Sensible Scaling: OoO Atom Remains Dual-Issue

The architectural progression from Apple, ARM and Qualcomm have all been towards wider, out-of-order cores, to varying degrees. With Swift and Krait, Apple and Qualcomm both went wider. From Cortex A8 to A9 ARM went OoO and then from A9 to A15 ARM introduced a significantly wider architecture. Intel bucks the trend a bit by keeping the overall machine width unchanged with Silvermont. This is still a 2-wide architecture.

At the risk of oversimplifying the decision here, Intel had to weigh die area, power consumption as well as the risk of making Atom too good when it made the decision to keep Silvermont’s design width the same as Bonnell. A wider front end would require a wider execution engine, and Intel believed it didn’t need to go that far (yet) in order to deliver really good performance.

Keeping in mind that Intel’s Bonnell core is already faster than ARM’s Cortex A9 and Qualcomm’s Krait 200, if Intel could get significant gains out of Silvermont without going wider - why not? And that’s exactly what’s happened here.

If I had to describe Intel’s design philosophy with Silvermont it would be sensible scaling. We’ve seen this from Apple with Swift, and from Qualcomm with the Krait 200 to Krait 300 transition. Remember the design rule put in place back with the original Atom: for every 2% increase in performance, the Atom architects could at most increase power by 1%. In other words, performance can go up, but performance per watt cannot go down. Silvermont maintains that design philosophy, and I think I have some idea of how.

Previous versions of Atom used Hyper Threading to get good utilization of execution resources. Hyper Threading had a power penalty associated with it, but the performance uplift was enough to justify it. At 22nm, Intel had enough die area (thanks to transistor scaling) to just add in more cores rather than rely on HT for better threaded performance so Hyper Threading was out. The power savings Intel got from getting rid of Hyper Threading were then allocated to making Silvermont an out-of-order design, which in turn helped drive up efficient use of the execution resources without HT. It turns out that at 22nm the die area Intel would’ve spent on enabling HT was roughly the same as Silvermont’s re-order buffer and OoO logic, so there wasn’t even an area penalty for the move.

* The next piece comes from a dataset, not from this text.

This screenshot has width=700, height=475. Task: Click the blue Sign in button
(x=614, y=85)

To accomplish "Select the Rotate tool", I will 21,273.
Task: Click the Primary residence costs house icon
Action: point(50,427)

The Original Atom microarchitecture

Remaining a 2-wide architecture is a bit misleading as the combination of the x86 ISA and treating many x86 ops as single operations down the pipe made Atom physically wider than its block diagram would otherwise lead you to believe. Remember that with the first version of Atom, Intel enabled the treatment of load-op-store and load-op-execute instructions as single operations post decode. Instead of these instruction combinations decoding into multiple micro-ops, they are handled like single operations throughout the entire pipeline. This continues to be true in Silvermont, so the advantage remains (it also helps explain why Intel’s 2-wide architecture can deliver comparable IPC to ARM’s 3-wide Cortex A15).

While Silvermont still only has two x86 decoders at the front end of the pipeline, the decoders are more capable. While many x86 instructions will decode directly into a single micro-op, some more complex instructions require microcode assist and can’t go through the simple decode paths. With Silvermont, Intel beefed up the simple decoders to be able to handle more (not all) microcoded instructions.

Silvermont includes a loop stream buffer that can be used to clock gate fetch and decode logic in the event that the processor detects it’s executing the same instructions in a loop.

Execution

Silvermont’s execution core looks similar to Bonnell before it, but obviously now the design supports out-of-order execution. Silvermont’s execution units have been redesigned to be lower latency. Some FP operations are now quicker, as well as integer multiplies.

Loads can execute out of order. Don’t be fooled by the block diagram, Silvermont can issue one load and one store in parallel.

 

OoOE & The Pipeline ISA, IPC & Frequency
Comments Locked

174 Comments

View All Comments

  • Kevin G - Monday, May 6, 2013 - link

    Actually I've gotten the impression from Anandtech that Intel has been so tardy on providing chips for the mobile market that they may have lost the fight before even showing up. Intel may have good designs and the best foundries but that doesn't matter if ARM competitors arrive first with 'good enough' designs to gobble up all the market share. There is a likely a bit of frustration here constantly hearing about good tech that never reaches its potential.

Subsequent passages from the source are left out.